Steroid Receptor Coactivator-1 Expression in Pheochromocytoma: Clinicopathologic Correlation and Potential Diagnostic Pitfall.

Abstract

Pheochromocytoma is a relatively uncommon tumor, and the histomorphologic and biochemical features that may portend malignant behavior have poor overall consensus across various proposed classification systems. Steroid receptor coactivator-1 (SRC-1) is a nuclear protein that mediates transcriptional activity. Current diagnostic applications of SRC-1 are limited, and include distinguishing adrenocortical carcinoma (ACC) from renal cell carcinoma, and other mimickers. SRC-1 expression in pheochromocytoma has not been previously studied.
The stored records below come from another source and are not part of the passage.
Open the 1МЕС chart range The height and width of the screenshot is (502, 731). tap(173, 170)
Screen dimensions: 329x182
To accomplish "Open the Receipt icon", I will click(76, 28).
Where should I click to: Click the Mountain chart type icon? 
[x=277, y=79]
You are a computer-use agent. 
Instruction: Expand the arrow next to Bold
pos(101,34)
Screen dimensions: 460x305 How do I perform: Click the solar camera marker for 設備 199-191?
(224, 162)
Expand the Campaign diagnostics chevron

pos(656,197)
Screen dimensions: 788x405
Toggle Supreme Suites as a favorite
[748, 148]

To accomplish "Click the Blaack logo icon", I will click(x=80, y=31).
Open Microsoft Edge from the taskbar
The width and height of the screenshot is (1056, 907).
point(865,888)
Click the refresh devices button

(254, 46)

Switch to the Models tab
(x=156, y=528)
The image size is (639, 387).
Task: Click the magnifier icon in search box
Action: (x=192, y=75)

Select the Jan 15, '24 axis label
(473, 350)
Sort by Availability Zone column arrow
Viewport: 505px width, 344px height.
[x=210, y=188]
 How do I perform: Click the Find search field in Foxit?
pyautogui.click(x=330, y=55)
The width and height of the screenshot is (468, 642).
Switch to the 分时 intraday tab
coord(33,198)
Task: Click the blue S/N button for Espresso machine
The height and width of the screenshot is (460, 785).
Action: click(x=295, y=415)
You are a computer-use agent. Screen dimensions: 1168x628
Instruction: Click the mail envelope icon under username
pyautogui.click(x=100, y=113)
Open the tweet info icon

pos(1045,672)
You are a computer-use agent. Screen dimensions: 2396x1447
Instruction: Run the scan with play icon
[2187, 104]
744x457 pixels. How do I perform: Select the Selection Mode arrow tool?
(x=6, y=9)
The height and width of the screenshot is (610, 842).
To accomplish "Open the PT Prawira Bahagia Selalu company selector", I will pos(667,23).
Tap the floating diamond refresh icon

Pheochromocytoma cases were retrieved from our Urological Pathology database and expert consultation files of the senior author, from 2015 to 2019. Clinicopathological data were obtained. SRC-1 expression was scored systematically. Thirty-eight cases were included, with a female predominance, and a mean age of 52 years (range, 16 to 75 y). Seven patients had heritable mutations including RET (n=3), VHL (2), SDHB (1), and ATM and PDGFRA (1). Two patients developed clinical metastasis, who individually had ATM and PDGFRA mutations, and SDHB p.V140F mutation. All heritable tumors were positive for SRC-1, including diffuse/strong staining and intensity in the VHL cases, and diffuse staining with variable intensity in RET cases. Diffuse positivity was seen in most of our heritable cases, providing evidence for a putative link between RET and downstream SRC-1 signaling. An inverse relationship was observed between SRC-1 expression and Pheochromocytoma of the Adrenal Gland Scaled Score/tumor size, suggesting that SRC-1 phenotype may become muted in pheochromocytomas that have malignant potential. SRC-1 expression in aggressive pheochromocytomas, may also be a potential diagnostic pitfall in view of the fact that these tumors may be misinterpreted as ACC in the primary or metastatic setting.